Peer education for medical students on health promotion and clinical risk management
Laura Brunelli1, Annarita Tullio2, Giuseppe Perri3, Lucia Lesa4, Lucrezia Grillone5, Giulio Menegazzi6, Corrado Pipan7, Francesca Valent2, Silvio Brusaferro1, Maria Parpinel3
1 Department of Medicine, University of Udine; Accreditation and Quality Unit, Central Friuli University Integrated Trust, Udine, Italy
2 Hygiene and Clinical Epidemiology Unit, Central Friuli University Integrated Trust, Udine, Italy
3 Department of Medicine, University of Udine, Udine, Italy
4 Medical Directorate, Central Friuli University Integrated Trust, Udine, Italy
5 Department of Medicine, University of Udine; Medical Directorate, Central Friuli University Integrated Trust, Udine, Italy
6 HTA Unit, Regional Trust for Healthcare Coordination, Udine, Italy
7 Department of Medicine, University of Udine; Hygiene and Clinical Epidemiology Unit, Central Friuli University Integrated Trust, Udine, Italy
Via Colugna 50, 33100 Udine
Source of Support: None, Conflict of Interest: None
CONTEXT: Health promotion (HP) and clinical risk management (CRM) topics are seldom discussed during medical school lessons. Peer-assisted learning (PAL) has long occurred informally in medical education, and interest in this method has recently grown, as it is considered a valuable technique for both tutors and tutees.
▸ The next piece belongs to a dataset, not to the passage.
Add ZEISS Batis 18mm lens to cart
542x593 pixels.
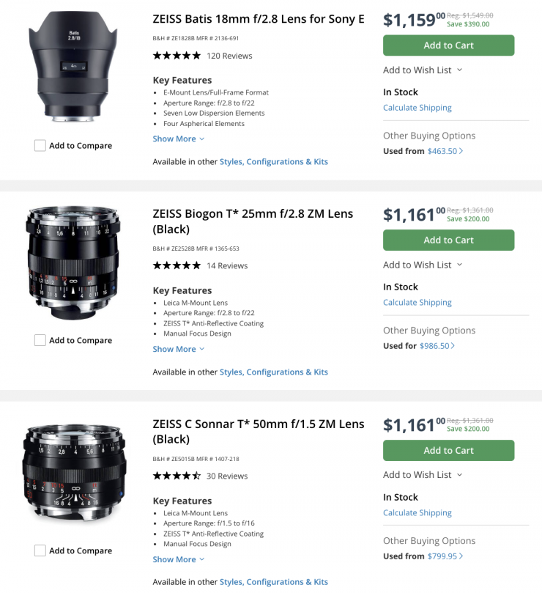click(448, 45)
AIMS: The aim was to evaluate the impact of HP and CRM PAL intervention on medical students' (tutees) knowledge level.
SETTINGS AND DESIGN: A PAL intervention has been implemented at Udine University medical school during 2017. It was composed of lectures and practical activities conducted by ten near-peer tutors.
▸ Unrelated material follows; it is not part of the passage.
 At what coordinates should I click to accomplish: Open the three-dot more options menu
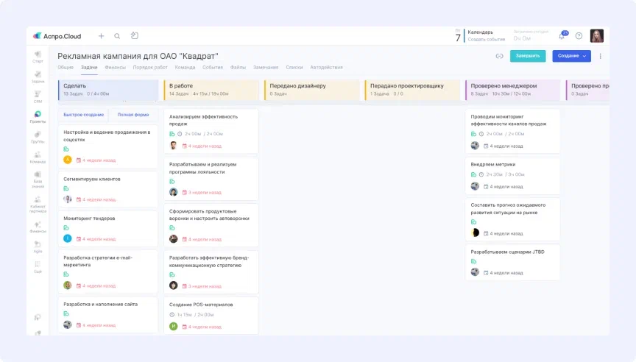tap(600, 56)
METHODS: The effectiveness has been evaluated by giving tutees: (1) a knowledge multiple-choice questionnaire, before and after the intervention; (2) a satisfaction questionnaire; and evaluating (3) tutees' group assignments.
STATISTICAL ANALYSIS USED: We performed descriptive analysis; then McNemar, Wilcoxon signed rank, Wilcoxon Mann–Whitney, and t-tests were applied.
RESULTS: The number of students addressed by PAL intervention was 62. Difference in total correct answers among pre- and post-intervention questionnaires showed a statistically significant improvement (P < 0.0001), both when analyzing it globally and by area (HP/CRM). Students' satisfaction for CRM was greater than for HP area (P = 0.0041).
CONCLUSIONS: This educational intervention based on PAL showed its effectiveness producing a statistically significant improvement in students' knowledge. Our findings confirm that PAL could be a feasible method for HP and CRM topics.